The real estate market in Vietnam needs a “detonator” to reverse
According to real estate experts, the adjustment of the government’s policies, particularly the financial “stimulus package” will play a significant role in defining the real estate market in the near future.
Mr. Nguyen Quoc Anh, Deputy General Director of Batdongsan.com.vn, assessing the real estate market in the first month of 2023, stated that the current market is comparable to the tough time in 2013 and is in desperate need of a “detonator” to assist the market reverse.
According to a report of Batdongsan.com.vn this morning, about 456 new real estate firms registered across the nation in January 2023 (a 35% increase over the same period in 2022).
However, the number of real estate businesses that ceased operations for an indefinite period climbed to 1,448 (a 54% increase); the number of enterprises that dissolved is 153.
In the context of this, expert Nguyen Quoc Anh believes that the Government’s legal and regulatory changes, particularly the “stimulus packages” in terms of finance and capital, would play a significant role in shaping the market in the near future.

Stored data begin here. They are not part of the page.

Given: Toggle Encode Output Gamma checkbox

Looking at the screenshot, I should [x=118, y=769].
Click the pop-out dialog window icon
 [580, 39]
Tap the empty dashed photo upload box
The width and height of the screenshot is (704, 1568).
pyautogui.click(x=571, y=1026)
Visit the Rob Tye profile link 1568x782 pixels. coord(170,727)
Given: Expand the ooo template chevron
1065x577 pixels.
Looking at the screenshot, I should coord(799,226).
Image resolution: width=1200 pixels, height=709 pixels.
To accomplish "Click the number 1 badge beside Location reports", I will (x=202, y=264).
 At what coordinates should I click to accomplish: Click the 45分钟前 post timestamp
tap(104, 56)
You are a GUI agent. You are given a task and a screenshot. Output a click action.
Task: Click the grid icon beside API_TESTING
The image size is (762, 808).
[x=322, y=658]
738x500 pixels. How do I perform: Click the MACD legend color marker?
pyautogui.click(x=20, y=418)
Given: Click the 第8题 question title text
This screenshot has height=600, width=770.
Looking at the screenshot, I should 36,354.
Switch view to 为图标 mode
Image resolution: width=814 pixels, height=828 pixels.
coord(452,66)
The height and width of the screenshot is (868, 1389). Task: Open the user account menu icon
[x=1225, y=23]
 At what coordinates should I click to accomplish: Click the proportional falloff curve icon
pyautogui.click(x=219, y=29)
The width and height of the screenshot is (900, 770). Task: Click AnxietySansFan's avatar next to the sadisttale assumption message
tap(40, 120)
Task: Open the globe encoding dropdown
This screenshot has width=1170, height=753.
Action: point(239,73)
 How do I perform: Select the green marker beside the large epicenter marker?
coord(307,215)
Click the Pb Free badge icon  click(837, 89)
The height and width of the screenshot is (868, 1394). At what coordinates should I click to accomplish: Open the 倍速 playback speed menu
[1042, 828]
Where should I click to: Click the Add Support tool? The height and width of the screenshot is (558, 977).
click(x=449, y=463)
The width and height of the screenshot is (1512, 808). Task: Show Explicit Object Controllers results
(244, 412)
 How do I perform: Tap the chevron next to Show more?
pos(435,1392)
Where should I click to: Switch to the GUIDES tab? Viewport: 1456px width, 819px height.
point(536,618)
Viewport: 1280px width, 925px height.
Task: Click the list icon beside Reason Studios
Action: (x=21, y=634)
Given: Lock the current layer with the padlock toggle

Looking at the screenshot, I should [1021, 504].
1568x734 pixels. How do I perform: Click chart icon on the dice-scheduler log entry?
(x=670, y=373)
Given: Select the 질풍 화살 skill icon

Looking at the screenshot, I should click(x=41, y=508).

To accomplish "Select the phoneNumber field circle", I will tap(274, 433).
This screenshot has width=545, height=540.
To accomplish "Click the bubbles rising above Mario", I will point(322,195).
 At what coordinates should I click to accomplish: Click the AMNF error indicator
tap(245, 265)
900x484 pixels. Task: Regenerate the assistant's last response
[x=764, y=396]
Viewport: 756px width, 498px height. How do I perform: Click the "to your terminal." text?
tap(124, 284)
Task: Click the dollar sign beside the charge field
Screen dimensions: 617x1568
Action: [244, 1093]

For instance, in 2013, when the real estate market was in crisis and transactions were stagnating, Mr. Quoc Anh stated that the Government had enacted the updated Land Law and released a “stimulus package” of VND 30,000 billion with a 5-6% annual interest rate for the social housing segment. These measures have aided in the re-creation of market trading behaviors.
“At the moment, the market also needs specific policies that directly affect real estate buyers and sellers. For example, with a VND 70,000-100,000 billion support package, loan growth stays at 15-16% or more,” Mr. Quoc Anh proposed.
Mr. Dinh Minh Tuan, Director of Batdongsan.com.vn in the South region, predicted that investment capital flow in 2023 will be directed toward items that can be rented out, such as flats, townhouses, and industries. The rationale for this is that this real estate firm has easy access to financing and is secure in the setting of an unbalanced market.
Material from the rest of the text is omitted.